WHAT IS EXPECTED – Would you please output the records exactly as they appear below?

--- --- ---

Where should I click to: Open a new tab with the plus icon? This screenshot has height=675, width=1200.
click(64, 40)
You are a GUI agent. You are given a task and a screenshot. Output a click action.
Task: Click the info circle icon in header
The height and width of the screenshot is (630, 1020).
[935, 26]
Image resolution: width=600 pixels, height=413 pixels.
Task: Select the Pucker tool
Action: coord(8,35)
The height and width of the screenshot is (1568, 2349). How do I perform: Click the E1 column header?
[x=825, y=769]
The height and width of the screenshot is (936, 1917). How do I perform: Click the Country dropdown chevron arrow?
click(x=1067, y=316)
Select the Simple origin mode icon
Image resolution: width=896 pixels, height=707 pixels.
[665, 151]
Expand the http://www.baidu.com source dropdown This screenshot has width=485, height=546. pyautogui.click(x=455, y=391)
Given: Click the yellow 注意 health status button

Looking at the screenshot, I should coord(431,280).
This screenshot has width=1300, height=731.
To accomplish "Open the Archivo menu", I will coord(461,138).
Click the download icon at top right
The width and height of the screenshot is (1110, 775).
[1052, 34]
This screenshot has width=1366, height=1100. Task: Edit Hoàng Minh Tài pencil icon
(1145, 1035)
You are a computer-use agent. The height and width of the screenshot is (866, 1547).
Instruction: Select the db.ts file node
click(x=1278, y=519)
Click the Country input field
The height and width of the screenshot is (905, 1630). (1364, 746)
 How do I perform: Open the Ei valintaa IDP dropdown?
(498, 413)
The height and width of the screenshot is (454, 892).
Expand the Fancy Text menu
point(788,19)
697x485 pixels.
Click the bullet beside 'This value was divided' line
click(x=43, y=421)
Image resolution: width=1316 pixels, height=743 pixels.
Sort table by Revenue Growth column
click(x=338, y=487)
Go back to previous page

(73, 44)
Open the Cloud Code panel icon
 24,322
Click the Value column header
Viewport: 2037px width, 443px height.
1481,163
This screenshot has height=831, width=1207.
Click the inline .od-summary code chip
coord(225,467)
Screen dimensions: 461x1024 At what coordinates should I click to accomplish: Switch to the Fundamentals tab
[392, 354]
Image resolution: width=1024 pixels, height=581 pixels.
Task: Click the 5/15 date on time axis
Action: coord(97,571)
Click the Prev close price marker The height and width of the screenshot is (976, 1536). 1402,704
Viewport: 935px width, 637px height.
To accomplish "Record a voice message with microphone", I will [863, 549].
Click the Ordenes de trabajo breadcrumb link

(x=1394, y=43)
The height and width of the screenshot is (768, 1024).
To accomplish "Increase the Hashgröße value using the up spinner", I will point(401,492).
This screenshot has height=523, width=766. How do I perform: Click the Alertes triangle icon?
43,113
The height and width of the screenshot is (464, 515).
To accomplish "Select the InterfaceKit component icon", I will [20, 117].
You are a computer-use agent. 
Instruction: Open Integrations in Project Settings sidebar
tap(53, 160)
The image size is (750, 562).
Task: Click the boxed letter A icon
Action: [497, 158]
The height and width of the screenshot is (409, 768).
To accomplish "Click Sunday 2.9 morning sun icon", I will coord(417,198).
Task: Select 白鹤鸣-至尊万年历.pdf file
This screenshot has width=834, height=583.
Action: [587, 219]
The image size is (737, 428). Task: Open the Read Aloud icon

--- --- ---

EXERCISE RESPONSE –
Where should I click to: Open a new tab with the plus icon? This screenshot has height=675, width=1200.
click(64, 40)
You are a GUI agent. You are given a task and a screenshot. Output a click action.
Task: Click the info circle icon in header
The height and width of the screenshot is (630, 1020).
[935, 26]
Image resolution: width=600 pixels, height=413 pixels.
Task: Select the Pucker tool
Action: coord(8,35)
The height and width of the screenshot is (1568, 2349). How do I perform: Click the E1 column header?
[x=825, y=769]
The height and width of the screenshot is (936, 1917). How do I perform: Click the Country dropdown chevron arrow?
click(x=1067, y=316)
Select the Simple origin mode icon
Image resolution: width=896 pixels, height=707 pixels.
[665, 151]
Expand the http://www.baidu.com source dropdown This screenshot has width=485, height=546. pyautogui.click(x=455, y=391)
Given: Click the yellow 注意 health status button

Looking at the screenshot, I should coord(431,280).
This screenshot has width=1300, height=731.
To accomplish "Open the Archivo menu", I will coord(461,138).
Click the download icon at top right
The width and height of the screenshot is (1110, 775).
[1052, 34]
This screenshot has width=1366, height=1100. Task: Edit Hoàng Minh Tài pencil icon
(1145, 1035)
You are a computer-use agent. The height and width of the screenshot is (866, 1547).
Instruction: Select the db.ts file node
click(x=1278, y=519)
Click the Country input field
The height and width of the screenshot is (905, 1630). (1364, 746)
 How do I perform: Open the Ei valintaa IDP dropdown?
(498, 413)
The height and width of the screenshot is (454, 892).
Expand the Fancy Text menu
point(788,19)
697x485 pixels.
Click the bullet beside 'This value was divided' line
click(x=43, y=421)
Image resolution: width=1316 pixels, height=743 pixels.
Sort table by Revenue Growth column
click(x=338, y=487)
Go back to previous page

(73, 44)
Open the Cloud Code panel icon
 24,322
Click the Value column header
Viewport: 2037px width, 443px height.
1481,163
This screenshot has height=831, width=1207.
Click the inline .od-summary code chip
coord(225,467)
Screen dimensions: 461x1024 At what coordinates should I click to accomplish: Switch to the Fundamentals tab
[392, 354]
Image resolution: width=1024 pixels, height=581 pixels.
Task: Click the 5/15 date on time axis
Action: coord(97,571)
Click the Prev close price marker The height and width of the screenshot is (976, 1536). 1402,704
Viewport: 935px width, 637px height.
To accomplish "Record a voice message with microphone", I will [863, 549].
Click the Ordenes de trabajo breadcrumb link

(x=1394, y=43)
The height and width of the screenshot is (768, 1024).
To accomplish "Increase the Hashgröße value using the up spinner", I will point(401,492).
This screenshot has height=523, width=766. How do I perform: Click the Alertes triangle icon?
43,113
The height and width of the screenshot is (464, 515).
To accomplish "Select the InterfaceKit component icon", I will [20, 117].
You are a computer-use agent. 
Instruction: Open Integrations in Project Settings sidebar
tap(53, 160)
The image size is (750, 562).
Task: Click the boxed letter A icon
Action: [497, 158]
The height and width of the screenshot is (409, 768).
To accomplish "Click Sunday 2.9 morning sun icon", I will coord(417,198).
Task: Select 白鹤鸣-至尊万年历.pdf file
This screenshot has width=834, height=583.
Action: [587, 219]
The image size is (737, 428). Task: Open the Read Aloud icon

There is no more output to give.